*Description of the task*
From the records below, please repeat exactly the line that has "Image resolution: width=1018, height=2576.", the line that has "[Instagram Ortsverein Deuz e.V.] (723, 2231)", and every line between them, and nothing else.

Data extracts below:

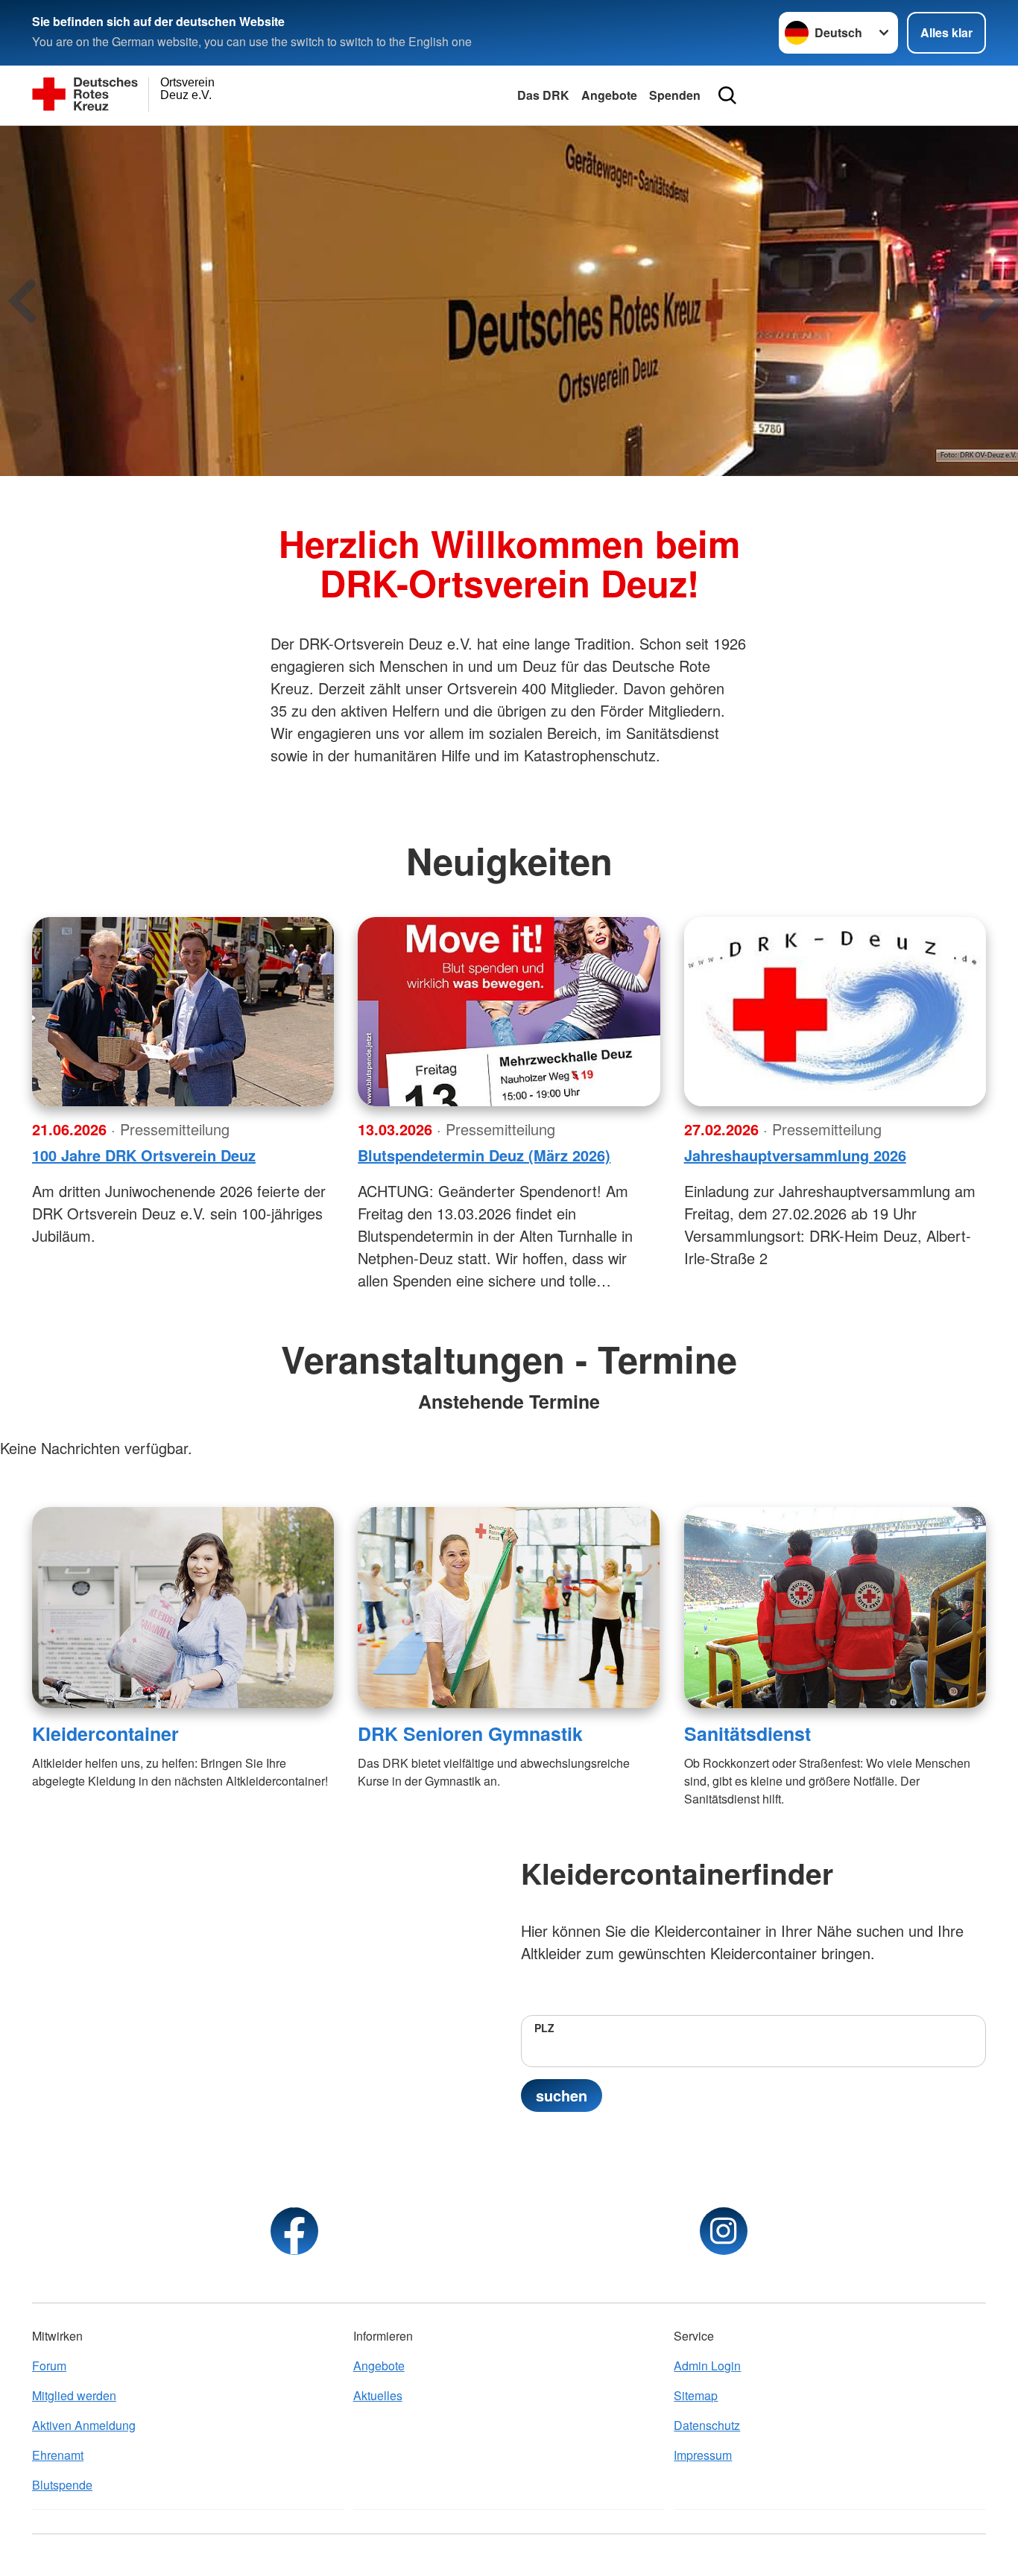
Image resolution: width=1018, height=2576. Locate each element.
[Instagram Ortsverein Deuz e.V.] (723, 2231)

End of Data extracts.
Data extracts below:

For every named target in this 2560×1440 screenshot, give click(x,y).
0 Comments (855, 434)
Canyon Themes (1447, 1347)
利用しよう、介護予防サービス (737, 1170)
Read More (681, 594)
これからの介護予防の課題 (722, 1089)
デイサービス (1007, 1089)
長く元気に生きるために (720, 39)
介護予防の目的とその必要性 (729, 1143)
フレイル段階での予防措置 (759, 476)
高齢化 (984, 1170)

End of Data extracts.

*Result for this exercise*
Image resolution: width=1018, height=2576. Locate each element.
[Instagram Ortsverein Deuz e.V.] (723, 2231)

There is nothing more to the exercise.